(Note: Today, in honor of Father’s Day, all the inspiring father’s, and especially my own, I have invited my sister, Erin, to author the blog posting. Following is her essay, originally published in 2009.)
Many players in the National Football League ran faster, threw farther, and blocked harder than Stan Fanning. But during the 1961 season, my father earned his own superlative—the local media named him Chicago Bear’s “Biggest Bear.” His statistics—6 ft. 7in., 270 lbs.—seem almost puny by today’s NFL lineup, but in 1961, when he swaggered onto the field and took his place as an offensive tackle, he was the biggest man in the game.
Dad had traveled a long distance from the small farm outside of Pullman, Washington, where he raised chickens to help pay for his expenses at the University of Idaho. But few who knew him would have been surprised—Dad had always attacked life with determination. “I’ve set my mind to making the team,” he said in an article about his chicken farming and upcoming NFL career, written a few months before he headed off to the Bears’ training camp.

# # # # # # #

§ What this exercise asks:
(a) In the essay about Stan Fanning, what did the local media name him during the 1961 season?
(b) Reproduce the essay about Stan Fanning from "Many players in" up to and including "in the game.".
Rely only on the essay about Stan Fanning.

# # # # # # #

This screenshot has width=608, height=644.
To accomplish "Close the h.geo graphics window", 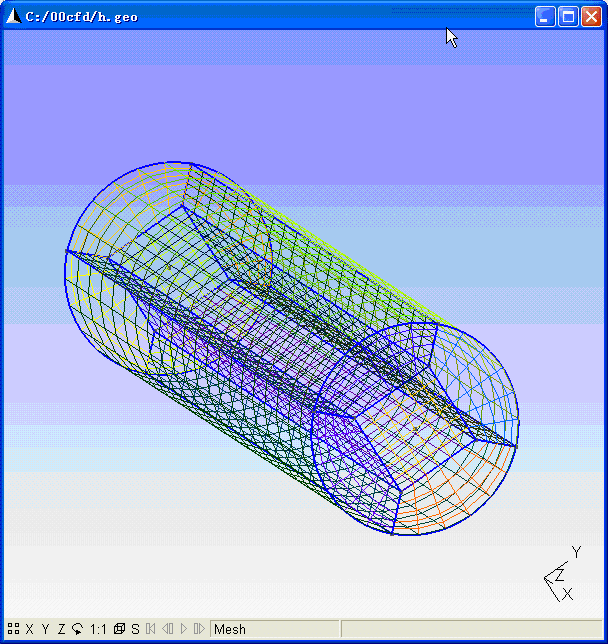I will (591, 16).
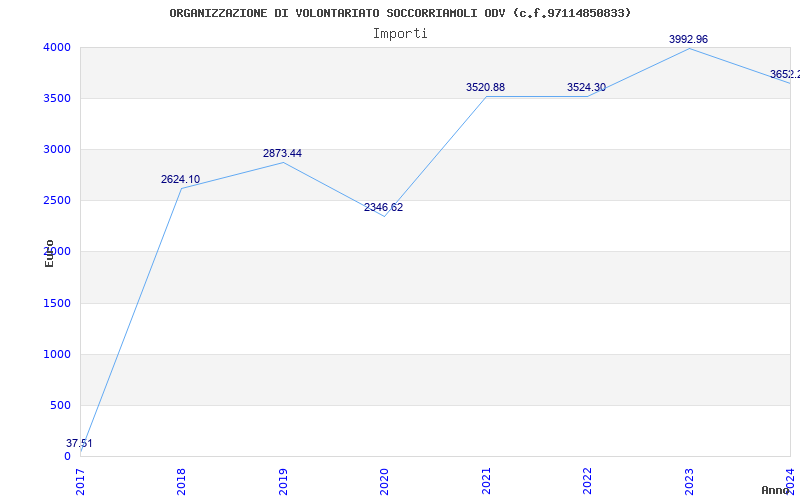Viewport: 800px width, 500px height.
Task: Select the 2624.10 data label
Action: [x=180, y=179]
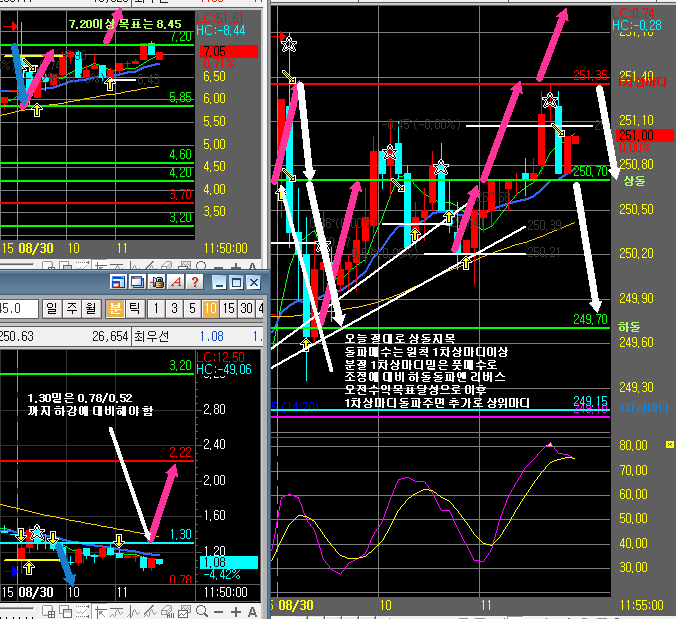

# # # # # # #

§ Results of the tasks:
(a) They named him Chicago Bear's "Biggest Bear."

(b)
Many players in the National Football League ran faster, threw farther, and blocked harder than Stan Fanning. But during the 1961 season, my father earned his own superlative—the local media named him Chicago Bear’s “Biggest Bear.” His statistics—6 ft. 7in., 270 lbs.—seem almost puny by today’s NFL lineup, but in 1961, when he swaggered onto the field and took his place as an offensive tackle, he was the biggest man in the game.